Key takeaways

  1. Most models over-weight engagement (opens, clicks, page views) because it is the easiest data to collect, but engagement measures interest, not the ability to buy.
  2. Fit (company size, industry, role, ICP match) predicts revenue better than activity. The fix is to gate on fit first and treat engagement as a tiebreaker among fitting leads, not as additive points that let clicking compensate for poor fit.
  3. AI helps most on the fit and signal side (enrichment, inferring fit, real buying signals) and least when pointed at the same engagement metrics that were already misleading.

Ask a revenue team how their lead scoring works and you will usually hear a list of actions: opened three emails, clicked a link, visited the pricing page twice, downloaded a whitepaper. Each action adds points; cross a threshold and the lead is “sales-ready.” It feels rigorous, and it is easy to build, because every one of those actions is already sitting in the marketing automation platform waiting to be counted. It is also, in a lot of cases, measuring the wrong thing.

Interest is not the same as fit

The core problem is a confusion between two different questions. Engagement scoring answers “how interested is this person?” The question that actually predicts a sale is “is this person able and likely to buy?” Those are not the same, and conflating them is where most scoring models go wrong.

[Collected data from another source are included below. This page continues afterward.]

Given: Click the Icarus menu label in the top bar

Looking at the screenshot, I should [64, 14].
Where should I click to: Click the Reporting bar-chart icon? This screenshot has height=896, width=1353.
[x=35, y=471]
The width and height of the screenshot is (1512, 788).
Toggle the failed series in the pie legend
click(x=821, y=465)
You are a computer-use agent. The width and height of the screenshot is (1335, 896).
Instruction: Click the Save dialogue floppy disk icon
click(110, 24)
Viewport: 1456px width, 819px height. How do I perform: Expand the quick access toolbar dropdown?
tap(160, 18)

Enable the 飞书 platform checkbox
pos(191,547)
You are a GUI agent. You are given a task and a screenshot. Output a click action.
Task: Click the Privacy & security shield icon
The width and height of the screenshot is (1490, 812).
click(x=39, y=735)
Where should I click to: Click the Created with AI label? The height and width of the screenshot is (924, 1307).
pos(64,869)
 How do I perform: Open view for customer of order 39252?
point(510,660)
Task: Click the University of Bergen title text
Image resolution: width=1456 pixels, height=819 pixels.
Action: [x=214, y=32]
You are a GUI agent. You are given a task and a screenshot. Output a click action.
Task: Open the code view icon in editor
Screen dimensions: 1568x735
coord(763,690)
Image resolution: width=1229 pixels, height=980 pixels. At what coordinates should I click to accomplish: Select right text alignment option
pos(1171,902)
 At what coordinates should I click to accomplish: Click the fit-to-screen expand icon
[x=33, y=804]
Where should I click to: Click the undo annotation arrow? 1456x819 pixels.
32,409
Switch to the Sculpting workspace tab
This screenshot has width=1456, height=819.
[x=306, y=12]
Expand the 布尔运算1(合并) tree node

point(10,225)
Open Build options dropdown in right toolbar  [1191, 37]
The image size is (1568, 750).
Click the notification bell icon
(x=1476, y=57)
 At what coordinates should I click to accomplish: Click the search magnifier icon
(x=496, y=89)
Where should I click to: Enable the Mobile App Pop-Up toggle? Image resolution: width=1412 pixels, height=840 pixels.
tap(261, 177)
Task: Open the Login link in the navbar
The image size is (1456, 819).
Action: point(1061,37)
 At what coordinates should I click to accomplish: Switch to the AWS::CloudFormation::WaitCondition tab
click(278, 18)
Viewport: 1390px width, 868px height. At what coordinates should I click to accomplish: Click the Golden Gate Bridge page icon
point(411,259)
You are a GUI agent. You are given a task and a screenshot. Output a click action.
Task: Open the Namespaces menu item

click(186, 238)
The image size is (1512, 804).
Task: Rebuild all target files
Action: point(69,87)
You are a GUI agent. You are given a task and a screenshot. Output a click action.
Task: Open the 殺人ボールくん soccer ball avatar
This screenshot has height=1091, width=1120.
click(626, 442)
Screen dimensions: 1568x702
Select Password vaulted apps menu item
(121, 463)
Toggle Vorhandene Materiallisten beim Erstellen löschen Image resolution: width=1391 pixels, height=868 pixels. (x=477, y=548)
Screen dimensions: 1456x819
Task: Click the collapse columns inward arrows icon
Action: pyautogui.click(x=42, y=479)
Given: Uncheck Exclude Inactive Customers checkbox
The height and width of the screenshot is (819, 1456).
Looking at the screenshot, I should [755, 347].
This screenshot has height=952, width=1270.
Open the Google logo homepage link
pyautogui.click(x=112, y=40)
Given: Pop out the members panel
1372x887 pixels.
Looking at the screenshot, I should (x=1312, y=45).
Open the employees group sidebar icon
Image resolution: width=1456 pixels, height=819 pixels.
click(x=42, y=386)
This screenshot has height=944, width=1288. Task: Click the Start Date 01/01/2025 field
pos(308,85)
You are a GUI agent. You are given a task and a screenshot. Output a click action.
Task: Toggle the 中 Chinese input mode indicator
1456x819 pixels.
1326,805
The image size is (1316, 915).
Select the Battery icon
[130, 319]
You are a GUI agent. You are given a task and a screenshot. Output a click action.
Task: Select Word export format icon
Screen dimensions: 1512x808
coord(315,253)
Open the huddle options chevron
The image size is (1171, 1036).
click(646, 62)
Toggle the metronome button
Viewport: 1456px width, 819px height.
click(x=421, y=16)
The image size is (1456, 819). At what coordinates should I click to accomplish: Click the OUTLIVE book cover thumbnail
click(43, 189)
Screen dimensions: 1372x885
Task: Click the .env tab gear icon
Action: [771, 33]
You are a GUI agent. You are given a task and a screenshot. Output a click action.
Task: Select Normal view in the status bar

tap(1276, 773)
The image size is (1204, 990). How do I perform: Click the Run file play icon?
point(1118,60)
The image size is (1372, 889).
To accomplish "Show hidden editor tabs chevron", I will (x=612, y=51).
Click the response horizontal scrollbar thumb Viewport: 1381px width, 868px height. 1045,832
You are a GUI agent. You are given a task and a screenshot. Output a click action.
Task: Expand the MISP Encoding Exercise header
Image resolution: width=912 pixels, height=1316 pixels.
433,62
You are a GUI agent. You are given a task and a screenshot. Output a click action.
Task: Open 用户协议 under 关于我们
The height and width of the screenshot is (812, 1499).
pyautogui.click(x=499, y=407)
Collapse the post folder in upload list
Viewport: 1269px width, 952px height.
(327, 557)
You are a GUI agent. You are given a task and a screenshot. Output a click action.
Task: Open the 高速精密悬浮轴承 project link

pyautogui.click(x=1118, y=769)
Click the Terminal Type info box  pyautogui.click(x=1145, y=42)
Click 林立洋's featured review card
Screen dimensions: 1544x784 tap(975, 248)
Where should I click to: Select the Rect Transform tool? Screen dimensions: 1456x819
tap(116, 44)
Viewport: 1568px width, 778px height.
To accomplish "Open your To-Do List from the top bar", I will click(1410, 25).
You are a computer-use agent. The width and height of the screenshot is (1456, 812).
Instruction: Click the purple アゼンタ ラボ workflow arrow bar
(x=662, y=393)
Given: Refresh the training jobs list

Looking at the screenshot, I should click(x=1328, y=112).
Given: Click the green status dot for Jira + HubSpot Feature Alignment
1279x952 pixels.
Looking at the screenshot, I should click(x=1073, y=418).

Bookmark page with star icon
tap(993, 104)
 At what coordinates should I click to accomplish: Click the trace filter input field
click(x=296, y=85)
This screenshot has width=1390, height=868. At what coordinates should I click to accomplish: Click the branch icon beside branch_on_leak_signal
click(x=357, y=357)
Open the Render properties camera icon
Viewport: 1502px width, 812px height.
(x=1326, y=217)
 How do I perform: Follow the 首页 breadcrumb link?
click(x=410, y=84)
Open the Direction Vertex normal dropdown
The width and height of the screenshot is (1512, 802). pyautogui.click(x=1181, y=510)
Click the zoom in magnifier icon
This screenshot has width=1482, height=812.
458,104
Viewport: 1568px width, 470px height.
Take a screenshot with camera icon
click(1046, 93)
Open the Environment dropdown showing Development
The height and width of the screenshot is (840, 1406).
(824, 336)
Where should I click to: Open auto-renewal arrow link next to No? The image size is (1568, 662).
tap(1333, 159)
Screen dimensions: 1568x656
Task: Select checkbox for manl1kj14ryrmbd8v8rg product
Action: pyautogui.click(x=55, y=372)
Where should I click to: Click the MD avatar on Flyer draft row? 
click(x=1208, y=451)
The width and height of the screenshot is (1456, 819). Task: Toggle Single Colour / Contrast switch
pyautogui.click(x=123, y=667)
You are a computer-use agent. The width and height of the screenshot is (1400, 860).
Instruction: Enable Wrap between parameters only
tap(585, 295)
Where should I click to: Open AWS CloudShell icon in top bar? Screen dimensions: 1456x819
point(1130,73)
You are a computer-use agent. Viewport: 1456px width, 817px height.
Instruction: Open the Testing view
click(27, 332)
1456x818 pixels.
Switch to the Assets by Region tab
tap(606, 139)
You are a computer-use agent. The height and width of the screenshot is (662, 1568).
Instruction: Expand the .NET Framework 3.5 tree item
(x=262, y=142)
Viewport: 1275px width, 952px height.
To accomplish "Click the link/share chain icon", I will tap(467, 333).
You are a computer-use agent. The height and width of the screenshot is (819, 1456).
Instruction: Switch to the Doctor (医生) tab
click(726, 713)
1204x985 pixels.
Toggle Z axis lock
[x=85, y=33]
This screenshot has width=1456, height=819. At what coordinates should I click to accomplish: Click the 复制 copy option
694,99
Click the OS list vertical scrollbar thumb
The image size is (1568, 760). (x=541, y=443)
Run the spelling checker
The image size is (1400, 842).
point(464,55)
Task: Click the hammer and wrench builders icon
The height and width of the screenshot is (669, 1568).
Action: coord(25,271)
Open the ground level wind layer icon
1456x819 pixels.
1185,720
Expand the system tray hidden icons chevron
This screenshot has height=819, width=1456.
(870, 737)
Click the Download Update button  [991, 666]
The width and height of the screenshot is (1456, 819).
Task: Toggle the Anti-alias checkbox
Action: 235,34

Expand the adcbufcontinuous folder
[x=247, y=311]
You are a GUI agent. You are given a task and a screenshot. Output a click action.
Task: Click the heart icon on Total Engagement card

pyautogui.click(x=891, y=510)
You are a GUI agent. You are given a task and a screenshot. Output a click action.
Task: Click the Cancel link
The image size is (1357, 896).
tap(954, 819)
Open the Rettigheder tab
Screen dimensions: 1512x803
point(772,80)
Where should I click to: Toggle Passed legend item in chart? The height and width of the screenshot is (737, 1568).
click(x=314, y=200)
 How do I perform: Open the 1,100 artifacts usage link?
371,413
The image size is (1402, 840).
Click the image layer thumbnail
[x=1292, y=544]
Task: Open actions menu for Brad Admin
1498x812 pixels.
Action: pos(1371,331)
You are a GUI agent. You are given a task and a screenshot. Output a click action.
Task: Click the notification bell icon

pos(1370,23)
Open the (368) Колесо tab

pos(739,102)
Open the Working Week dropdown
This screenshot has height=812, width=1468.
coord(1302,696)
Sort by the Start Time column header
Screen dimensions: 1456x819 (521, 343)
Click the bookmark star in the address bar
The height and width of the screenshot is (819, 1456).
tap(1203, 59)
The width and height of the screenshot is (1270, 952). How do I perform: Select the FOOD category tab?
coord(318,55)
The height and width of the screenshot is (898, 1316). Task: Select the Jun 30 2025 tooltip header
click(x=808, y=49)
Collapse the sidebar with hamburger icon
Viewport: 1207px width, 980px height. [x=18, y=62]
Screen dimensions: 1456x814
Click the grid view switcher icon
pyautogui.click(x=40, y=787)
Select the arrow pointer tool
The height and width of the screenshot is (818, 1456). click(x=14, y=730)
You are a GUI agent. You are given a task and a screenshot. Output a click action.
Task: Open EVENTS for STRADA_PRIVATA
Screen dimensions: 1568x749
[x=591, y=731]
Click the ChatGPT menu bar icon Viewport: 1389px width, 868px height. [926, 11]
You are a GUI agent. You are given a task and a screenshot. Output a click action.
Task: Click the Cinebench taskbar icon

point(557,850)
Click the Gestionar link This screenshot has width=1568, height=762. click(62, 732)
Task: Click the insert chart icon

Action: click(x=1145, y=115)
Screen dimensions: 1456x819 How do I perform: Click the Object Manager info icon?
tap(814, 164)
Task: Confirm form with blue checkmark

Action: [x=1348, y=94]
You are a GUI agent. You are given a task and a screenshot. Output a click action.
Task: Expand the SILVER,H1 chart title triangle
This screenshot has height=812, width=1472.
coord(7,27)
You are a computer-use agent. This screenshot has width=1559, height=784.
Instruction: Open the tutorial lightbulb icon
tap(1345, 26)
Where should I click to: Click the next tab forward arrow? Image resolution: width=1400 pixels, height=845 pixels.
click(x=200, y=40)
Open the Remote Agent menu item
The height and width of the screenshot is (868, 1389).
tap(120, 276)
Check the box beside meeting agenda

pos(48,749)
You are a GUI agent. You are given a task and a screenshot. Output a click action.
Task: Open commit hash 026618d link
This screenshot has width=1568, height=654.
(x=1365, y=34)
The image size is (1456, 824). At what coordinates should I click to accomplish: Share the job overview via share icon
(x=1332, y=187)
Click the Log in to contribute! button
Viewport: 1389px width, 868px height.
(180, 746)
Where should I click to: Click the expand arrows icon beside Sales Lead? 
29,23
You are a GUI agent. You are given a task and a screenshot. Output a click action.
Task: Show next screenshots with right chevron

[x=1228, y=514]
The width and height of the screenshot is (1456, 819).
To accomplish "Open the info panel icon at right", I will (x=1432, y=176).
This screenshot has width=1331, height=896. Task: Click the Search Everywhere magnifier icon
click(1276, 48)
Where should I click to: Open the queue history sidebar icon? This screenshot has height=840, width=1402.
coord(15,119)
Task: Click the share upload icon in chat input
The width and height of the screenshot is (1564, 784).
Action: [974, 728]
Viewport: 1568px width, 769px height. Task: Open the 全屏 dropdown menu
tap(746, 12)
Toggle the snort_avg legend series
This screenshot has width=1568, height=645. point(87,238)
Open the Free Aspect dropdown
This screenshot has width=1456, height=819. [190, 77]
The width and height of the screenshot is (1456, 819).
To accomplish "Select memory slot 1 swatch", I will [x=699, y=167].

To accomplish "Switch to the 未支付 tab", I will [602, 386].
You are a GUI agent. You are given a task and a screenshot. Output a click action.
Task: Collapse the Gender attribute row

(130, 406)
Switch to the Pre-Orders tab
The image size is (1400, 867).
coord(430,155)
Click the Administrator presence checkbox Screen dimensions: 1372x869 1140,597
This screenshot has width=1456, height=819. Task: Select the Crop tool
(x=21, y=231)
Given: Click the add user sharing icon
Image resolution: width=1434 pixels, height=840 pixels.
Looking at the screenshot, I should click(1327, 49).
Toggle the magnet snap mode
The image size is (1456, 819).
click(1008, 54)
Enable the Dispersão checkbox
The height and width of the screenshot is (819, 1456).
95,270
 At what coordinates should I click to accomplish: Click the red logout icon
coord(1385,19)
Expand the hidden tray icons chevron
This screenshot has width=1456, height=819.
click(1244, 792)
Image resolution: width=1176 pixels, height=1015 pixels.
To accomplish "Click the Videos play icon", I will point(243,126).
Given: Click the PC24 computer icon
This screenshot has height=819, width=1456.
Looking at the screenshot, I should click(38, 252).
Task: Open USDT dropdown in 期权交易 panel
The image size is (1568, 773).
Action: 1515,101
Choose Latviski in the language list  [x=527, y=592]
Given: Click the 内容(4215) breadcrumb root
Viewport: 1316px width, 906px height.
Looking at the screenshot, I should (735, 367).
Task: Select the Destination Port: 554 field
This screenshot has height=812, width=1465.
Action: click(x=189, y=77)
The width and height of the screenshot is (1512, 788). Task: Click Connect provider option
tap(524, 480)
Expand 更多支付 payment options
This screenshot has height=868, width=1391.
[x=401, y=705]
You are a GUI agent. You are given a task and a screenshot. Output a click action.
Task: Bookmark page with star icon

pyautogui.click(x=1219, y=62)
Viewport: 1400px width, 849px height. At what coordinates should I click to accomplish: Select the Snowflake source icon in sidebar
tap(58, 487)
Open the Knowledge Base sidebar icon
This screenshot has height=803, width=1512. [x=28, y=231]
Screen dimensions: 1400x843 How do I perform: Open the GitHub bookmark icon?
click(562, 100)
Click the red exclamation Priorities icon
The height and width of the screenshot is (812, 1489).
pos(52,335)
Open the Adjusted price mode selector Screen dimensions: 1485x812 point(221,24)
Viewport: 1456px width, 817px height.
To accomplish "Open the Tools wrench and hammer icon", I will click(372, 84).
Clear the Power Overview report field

A lead can be extremely interested and completely unable to buy. A student writing a paper downloads your whitepaper and reads three blog posts. A competitor studies your pricing page every week. An individual with no budget and no authority signs up for everything because the content is genuinely useful to them. All three generate strong engagement scores. None of them will ever close. Meanwhile, the person who can actually sign a six-figure contract might read one page, forward it to their team, and go quiet, scoring almost nothing in a model that rewards clicks.

When a sales team complains that “the high-scoring leads don’t convert,” this is almost always why. The score was optimized for the signal that was easy to collect, not the signal that predicts revenue.

Fit, then engagement, in that order

The fix is not to throw out engagement. It is to put the two signals in the right relationship. Fit should come first, as a gate, not a bonus.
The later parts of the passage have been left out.